Nhamuave's fiery death at the hands of a jeering mob was captured by photographers covering the violent pogrom against foreigners that swept Gauteng townships last month.
The images, splashed across the front pages of newspapers worldwide on May 19, became symbolic of the bloodlust that left nearly 60 people dead, hundreds injured and thousands homeless.
But, until Sunday only a few members of his family knew how Nhamuave, 35, had died in the dusty streets of the Ramaphosa camp near Reiger Park in Boksburg.
Only then did mourners hear a first-hand account of how he was attacked, beaten and burnt. And, for the first time, the village elders got to see the graphic photographs of Nhamuave's death.
He is one of at least 30 Mozambicans believed to have been killed in the 12 days of terror that gripped Gauteng last month.
At least 10 more bodies are expected to be repatriated to Mozambique this weekend for burial.
About 300 mourners gathered on Sunday in the tiny compound of reed huts that once were Nhamuave's home.
Among them was a Frelimo district secretary and Sammy Leshabane, an African National Congress representative from Ekhurhuleni who also happened to be the undertaker.
Shrouded in a white sheet
"I've got six bodies to get back here to Mozambique by Friday," said Leshabane as he perspired in his suit.
"Dove's undertakers has got another four, but I'm thinking of passing one of mine on to them."
Situated along a pot-holed and barely accessible track, the tiny enclave of Pembe-Vuca is more than 1 000km from the place where Nhamuave died.
The women sat on one side, the men on the other. Under a tree, away from the dead man's home as dictated by tradition, a group of women prepared steaming cauldrons of food for the guests.

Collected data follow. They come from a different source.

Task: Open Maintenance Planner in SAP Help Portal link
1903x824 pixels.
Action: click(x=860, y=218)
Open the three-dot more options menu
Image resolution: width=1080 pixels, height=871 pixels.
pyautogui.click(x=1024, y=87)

Nhamuave's coffin had been placed in one hut, shrouded in a white sheet. Above it, was a poster for the ruling Frelimo party.
The coffin arrived from South Africa at 04:00 on Saturday, hours later than expected because the hearse had broken down near XaiXai. Weather-beaten cross
As dawn broke, the mourners hiked through the bush to the place where Ernesto's father, Alfabeto, was buried when he died of tuberculosis 10 years ago.
A glass bottle for flowers and a weather-beaten cross that is now more grey than white marks the spot in the shade of two trees.
There, Ernesto's uncle, Nowa, 63, cast seeds into the dirt to appease the gods and ease the passage to the next life of his nephew whose violent death, tradition holds, had left him in an angry limbo and in the realm of ghosts. The old man cried bitterly.
Then, with a hoe, he drew the outline of the grave in the sand and the men of the family began to dig.
"When I die, take me in your hands, Lord," the mourners sang in Portuguese from tattered hymn books.
Ernesto was buried with his meagre possessions: a pair of Ventura jeans, a bow and arrows, a key-and-bottle opener, his best suit and his shoes which were ripped before being placed in the grave to ensure that no one else could wear them.
Wife broke down at grave
As mourners stepped forward to scoop sand into the grave, tears ran freely. Some of the press photographers who had witnessed his death and attended the funeral wept openly.
Nhamuave's wife had to be helped to the graveside. As she turned away after throwing in a handful of earth she broke down.
The couple's eldest son, Alfabeto, 12, stood next to his grandmother, tears rolling down his cheeks.
His younger brother, Jinercio, looked on numbly. Too young to comprehend the enormity of the tragedy, their sister Virginia, 4, slept quietly.